Porém os que sucumbiram aos seus respectivos cavalos mais brutos/ impuros, se amontoam tentando subir aos céus sem sucesso, pisoteando uns aos outros e caindo na Terra."

Em outros trechos, Platão mostra como Sócrates explica a ligação dos deuses, da justiça e as outras virtudes com a visão: 

(…) "A justiça e o autocontrole não irradiam luz por meio de suas imagens aqui (na Terra), nem o fazem os demais objetos pelos quais tem apreço a alma. Somente uns poucos indivíduos, se aproximando das imagens por meio dos imprecisos órgãos dos sentidos, com dificuldade nelas entreveem a natureza daquilo que imitam. Naquela ocasião anterior, contudo, eles viram a beleza fulgurante, quando junto aos abençoados, seguindo nós (possivelmente os filósofos) no coro de Zeus”.

(…) "A Beleza, como eu disse antes, resplandecia entre aquelas aparições, e desde que descemos aqui (encarnamos na Terra) vemo-la irradiando através do mais claro de nossos sentidos; de fato, a visão é o mais agudo dos sentidos corpóreos, ainda que a sabedoria (phrónesis) não seja vista através dela”... A pessoa que foi “iniciada” (o amante da sabedoria / o filósofo que utiliza sua memória corretamente), ao ver a verdadeira beleza, a reverência, não querendo mais se separar dela. Este seria o amor, cujo os deuses chamam de “o alado”. 

Mais do que mera figura de linguagem, nota-se que pelos temas abordados neste diálogo, a luz, ou fulgor das virtudes como a justiça, percebida entre "os abençoados" e/ ou no "hiper-ouranos" relaciona-se com as visões extáticas e com casos de "experiência de quase morte", onde os indivíduos tipicamente alegam ver seres envoltos por luz, seres de luz ou simplesmente alegam ver uma luz (além da escuridão, ou após a escuridão etc).

Depois de discursar sobre a alma, Sócrates diz que é necessário analisar as palavras proferidas pelos sábios (ou, talvez, por aqueles tidos como sábios). De certo modo, foi o que ele fez após ser inspirado pelas ninfas no início do diálogo: reconsiderou o discurso feito sob a suposta inspiração de tais daemons ou espíritos e passou a emitir uma opinião orientada ou inspirada por seu "daemon guardião" (algum tipo de espírito guia ou anjo da guarda de Sócrates).

Sobre a amizade, tema já abordado no diálogo com Lisis (por quem Fedro tinha admiração) Sócrates diz: "Os amigos têm tudo em comum."

Após isso, Sócrates mostra que é possível causar estrago/ propagar o mal através da ignorância, mas que é ainda mais perigoso fazer tais coisas com conhecimento. 

A partir deste diálogo é possível entender que o que é realmente belo, é o bem, os deuses, que são virtuosos e seu “mundo” ou “reino”: o "além céus". Assim, praticar o bem e ser psiquicamente virtuoso (mentalmente e espiritualmente), é ser belo.

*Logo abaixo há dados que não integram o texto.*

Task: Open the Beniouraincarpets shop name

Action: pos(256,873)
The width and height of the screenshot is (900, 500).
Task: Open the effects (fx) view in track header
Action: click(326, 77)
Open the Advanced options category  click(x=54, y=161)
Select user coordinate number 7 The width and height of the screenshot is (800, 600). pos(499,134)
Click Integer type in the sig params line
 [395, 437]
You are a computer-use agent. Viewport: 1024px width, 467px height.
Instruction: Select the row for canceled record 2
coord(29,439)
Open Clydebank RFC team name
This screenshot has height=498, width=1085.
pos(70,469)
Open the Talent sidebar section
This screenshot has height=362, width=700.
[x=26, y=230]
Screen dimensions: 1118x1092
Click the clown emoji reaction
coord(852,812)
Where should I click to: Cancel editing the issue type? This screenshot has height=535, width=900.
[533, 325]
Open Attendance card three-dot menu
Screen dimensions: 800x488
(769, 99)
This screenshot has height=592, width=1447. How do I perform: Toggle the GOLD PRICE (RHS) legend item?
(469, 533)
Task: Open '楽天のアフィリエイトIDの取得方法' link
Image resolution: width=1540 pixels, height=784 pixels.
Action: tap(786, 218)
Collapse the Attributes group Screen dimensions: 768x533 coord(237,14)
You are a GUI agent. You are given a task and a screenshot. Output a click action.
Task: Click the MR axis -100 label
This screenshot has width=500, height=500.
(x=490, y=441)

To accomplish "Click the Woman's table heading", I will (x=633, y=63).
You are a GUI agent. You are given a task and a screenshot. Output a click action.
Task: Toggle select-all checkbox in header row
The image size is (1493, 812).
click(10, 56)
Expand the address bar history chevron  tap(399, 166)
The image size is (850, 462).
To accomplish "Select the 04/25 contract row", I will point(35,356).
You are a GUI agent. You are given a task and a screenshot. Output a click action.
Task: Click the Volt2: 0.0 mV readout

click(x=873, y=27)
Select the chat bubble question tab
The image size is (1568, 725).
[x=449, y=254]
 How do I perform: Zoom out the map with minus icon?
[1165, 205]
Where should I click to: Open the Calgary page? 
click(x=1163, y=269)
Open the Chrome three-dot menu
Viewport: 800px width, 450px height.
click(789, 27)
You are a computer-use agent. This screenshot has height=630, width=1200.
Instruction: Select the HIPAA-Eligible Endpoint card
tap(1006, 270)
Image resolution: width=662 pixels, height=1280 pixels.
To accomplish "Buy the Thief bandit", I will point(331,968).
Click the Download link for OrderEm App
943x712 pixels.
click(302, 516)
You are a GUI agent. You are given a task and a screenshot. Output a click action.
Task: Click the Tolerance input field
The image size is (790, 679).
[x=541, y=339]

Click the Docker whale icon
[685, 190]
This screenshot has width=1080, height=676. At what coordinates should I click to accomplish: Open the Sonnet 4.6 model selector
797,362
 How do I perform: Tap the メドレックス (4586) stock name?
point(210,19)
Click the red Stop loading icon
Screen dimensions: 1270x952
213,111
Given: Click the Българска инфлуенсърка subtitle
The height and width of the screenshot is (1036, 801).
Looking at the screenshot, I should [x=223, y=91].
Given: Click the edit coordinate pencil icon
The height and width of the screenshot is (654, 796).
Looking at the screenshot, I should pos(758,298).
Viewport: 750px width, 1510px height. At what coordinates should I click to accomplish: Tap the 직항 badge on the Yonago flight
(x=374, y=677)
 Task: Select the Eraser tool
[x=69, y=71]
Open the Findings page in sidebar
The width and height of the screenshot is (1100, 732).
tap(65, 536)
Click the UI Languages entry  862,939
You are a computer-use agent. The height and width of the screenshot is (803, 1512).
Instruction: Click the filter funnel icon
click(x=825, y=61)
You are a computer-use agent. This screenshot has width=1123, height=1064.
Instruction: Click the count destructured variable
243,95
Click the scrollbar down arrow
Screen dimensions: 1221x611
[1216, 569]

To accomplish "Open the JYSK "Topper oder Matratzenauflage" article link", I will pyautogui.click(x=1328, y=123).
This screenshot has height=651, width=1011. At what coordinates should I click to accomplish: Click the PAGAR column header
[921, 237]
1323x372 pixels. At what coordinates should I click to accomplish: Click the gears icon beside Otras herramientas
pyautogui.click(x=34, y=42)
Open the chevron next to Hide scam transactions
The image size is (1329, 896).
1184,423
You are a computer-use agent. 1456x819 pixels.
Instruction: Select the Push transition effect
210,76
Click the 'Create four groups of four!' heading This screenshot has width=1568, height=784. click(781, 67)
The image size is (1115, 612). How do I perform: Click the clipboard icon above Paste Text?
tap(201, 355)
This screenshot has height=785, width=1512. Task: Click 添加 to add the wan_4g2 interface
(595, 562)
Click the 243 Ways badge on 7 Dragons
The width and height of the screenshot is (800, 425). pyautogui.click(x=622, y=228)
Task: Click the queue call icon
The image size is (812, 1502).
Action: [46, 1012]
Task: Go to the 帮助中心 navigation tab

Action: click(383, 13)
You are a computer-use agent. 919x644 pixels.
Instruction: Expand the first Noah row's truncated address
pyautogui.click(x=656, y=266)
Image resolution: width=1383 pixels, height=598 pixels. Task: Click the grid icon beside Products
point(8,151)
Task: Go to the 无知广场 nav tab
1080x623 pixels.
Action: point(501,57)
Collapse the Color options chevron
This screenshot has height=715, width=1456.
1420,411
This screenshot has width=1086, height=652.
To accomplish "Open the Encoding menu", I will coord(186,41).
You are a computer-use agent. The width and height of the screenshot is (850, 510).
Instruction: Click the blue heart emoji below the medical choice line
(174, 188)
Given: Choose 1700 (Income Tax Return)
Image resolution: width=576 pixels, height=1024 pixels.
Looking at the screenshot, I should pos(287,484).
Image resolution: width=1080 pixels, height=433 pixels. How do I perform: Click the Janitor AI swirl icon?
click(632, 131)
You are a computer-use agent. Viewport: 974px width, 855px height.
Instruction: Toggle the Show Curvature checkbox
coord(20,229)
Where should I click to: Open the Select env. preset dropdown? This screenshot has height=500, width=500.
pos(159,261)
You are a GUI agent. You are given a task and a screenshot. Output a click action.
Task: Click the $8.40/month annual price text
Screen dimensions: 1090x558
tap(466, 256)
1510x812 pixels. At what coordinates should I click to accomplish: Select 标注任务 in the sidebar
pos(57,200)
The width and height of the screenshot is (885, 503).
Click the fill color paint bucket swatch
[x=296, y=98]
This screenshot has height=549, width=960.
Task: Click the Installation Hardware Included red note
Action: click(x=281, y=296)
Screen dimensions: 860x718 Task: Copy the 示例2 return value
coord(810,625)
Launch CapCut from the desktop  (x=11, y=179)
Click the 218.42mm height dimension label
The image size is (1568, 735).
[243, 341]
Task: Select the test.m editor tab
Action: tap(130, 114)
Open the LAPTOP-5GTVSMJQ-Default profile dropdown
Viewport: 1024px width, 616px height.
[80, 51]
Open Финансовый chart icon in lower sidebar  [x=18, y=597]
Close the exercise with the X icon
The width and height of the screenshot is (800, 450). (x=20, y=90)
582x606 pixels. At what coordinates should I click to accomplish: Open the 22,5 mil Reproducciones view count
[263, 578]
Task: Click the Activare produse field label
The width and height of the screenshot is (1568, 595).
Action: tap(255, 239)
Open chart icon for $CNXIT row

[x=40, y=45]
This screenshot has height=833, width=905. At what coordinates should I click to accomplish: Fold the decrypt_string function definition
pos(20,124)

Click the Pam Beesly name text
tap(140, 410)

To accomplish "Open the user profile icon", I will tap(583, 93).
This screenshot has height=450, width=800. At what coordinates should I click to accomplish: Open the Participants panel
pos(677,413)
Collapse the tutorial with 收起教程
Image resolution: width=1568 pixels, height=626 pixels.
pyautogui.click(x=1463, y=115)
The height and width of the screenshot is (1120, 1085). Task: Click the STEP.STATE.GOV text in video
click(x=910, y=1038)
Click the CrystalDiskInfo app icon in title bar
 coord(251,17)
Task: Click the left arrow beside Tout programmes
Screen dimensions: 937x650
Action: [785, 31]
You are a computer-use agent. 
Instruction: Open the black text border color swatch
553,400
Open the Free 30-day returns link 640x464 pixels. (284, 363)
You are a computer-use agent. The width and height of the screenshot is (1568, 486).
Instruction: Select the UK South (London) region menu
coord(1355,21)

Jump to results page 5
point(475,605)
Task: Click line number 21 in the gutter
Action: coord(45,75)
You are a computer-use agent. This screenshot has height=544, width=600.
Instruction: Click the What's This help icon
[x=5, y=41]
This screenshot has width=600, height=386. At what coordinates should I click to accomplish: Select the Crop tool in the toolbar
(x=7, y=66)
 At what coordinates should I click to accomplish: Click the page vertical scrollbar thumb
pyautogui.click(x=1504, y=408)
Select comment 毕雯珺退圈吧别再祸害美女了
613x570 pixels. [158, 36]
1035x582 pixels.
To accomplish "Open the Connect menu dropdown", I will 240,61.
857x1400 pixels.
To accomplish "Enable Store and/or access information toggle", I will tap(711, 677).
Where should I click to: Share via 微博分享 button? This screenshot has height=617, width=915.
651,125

No final do diálogo, antes de deixar os campos e voltar à cidade de Atenas, Sócrates faz uma oração que mostra sua espiritualidade indissociável da filosofia registrada por Platão: "Oh querido Pan e todos os outros deuses deste lugar, que me concedas ser bonito por dentro. Que todos os meus bens externos estejam em amistosa harmonia com o que tenho dentro. Posso considerar o homem sábio, rico. Quanto ao ouro, deixe-me ter tanto quanto um homem moderado possa suportar e carregar com ele."